### THE TASK
Each line from the one containing "Click green status dot for TLS detected" through the last line of the records below is to be repeated as written, with nothing added.

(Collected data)
================
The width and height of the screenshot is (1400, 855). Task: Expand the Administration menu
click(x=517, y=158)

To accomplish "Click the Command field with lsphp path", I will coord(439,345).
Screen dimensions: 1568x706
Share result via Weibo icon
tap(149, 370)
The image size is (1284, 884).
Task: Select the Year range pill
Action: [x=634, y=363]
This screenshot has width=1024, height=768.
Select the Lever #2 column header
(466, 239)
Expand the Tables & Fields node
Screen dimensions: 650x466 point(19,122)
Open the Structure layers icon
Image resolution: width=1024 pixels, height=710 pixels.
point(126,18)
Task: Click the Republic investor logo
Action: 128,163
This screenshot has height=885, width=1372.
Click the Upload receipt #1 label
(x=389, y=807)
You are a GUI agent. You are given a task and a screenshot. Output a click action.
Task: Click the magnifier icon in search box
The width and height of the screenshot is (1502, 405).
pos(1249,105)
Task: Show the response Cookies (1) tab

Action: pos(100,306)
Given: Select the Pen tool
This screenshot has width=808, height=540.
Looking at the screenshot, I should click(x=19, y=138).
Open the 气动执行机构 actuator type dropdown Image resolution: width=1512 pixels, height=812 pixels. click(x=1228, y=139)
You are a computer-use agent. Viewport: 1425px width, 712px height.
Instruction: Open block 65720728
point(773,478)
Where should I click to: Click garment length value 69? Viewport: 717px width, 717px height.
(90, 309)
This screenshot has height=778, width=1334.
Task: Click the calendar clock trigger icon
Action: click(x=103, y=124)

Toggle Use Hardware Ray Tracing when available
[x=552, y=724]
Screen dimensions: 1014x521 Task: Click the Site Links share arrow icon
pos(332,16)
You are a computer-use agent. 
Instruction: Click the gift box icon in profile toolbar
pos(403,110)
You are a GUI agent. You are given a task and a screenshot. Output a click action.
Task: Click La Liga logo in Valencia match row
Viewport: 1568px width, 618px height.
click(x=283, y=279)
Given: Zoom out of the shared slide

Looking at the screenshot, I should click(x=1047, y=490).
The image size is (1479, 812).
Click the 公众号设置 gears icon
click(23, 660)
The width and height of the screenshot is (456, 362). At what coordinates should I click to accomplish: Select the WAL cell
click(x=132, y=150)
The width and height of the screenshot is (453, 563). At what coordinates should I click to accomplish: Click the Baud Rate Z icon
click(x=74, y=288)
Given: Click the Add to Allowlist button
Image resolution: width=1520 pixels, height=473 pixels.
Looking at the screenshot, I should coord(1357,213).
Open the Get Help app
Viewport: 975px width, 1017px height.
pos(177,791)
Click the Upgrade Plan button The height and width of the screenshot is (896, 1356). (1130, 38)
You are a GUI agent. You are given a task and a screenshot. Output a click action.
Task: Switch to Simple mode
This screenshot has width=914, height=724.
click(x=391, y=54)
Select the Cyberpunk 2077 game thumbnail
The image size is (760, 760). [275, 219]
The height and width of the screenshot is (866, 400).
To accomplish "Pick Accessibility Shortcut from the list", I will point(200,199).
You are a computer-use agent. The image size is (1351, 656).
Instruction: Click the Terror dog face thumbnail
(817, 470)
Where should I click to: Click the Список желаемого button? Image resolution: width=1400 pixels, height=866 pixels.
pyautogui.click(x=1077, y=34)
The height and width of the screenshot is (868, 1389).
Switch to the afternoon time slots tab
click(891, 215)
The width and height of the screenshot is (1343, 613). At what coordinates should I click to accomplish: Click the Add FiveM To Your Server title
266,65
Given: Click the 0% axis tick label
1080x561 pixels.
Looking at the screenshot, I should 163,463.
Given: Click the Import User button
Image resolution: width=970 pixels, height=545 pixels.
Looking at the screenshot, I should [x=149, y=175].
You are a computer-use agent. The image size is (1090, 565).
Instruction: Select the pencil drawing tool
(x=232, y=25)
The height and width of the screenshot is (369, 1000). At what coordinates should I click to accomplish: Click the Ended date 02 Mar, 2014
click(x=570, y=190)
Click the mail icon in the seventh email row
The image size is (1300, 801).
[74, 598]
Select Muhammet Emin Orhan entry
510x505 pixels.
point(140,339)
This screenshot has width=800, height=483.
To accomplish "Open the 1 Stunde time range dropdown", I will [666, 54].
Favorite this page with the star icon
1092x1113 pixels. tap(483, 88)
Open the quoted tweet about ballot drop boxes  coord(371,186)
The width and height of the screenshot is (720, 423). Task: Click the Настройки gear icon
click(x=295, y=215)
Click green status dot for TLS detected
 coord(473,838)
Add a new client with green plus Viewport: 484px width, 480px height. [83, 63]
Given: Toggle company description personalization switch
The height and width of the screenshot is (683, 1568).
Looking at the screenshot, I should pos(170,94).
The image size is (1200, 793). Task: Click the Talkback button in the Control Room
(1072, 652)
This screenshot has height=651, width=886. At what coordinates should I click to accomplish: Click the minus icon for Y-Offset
================
### EXERCISE ANSWER
Click green status dot for TLS detected
 coord(473,838)
Add a new client with green plus Viewport: 484px width, 480px height. [83, 63]
Given: Toggle company description personalization switch
The height and width of the screenshot is (683, 1568).
Looking at the screenshot, I should pos(170,94).
The image size is (1200, 793). Task: Click the Talkback button in the Control Room
(1072, 652)
This screenshot has height=651, width=886. At what coordinates should I click to accomplish: Click the minus icon for Y-Offset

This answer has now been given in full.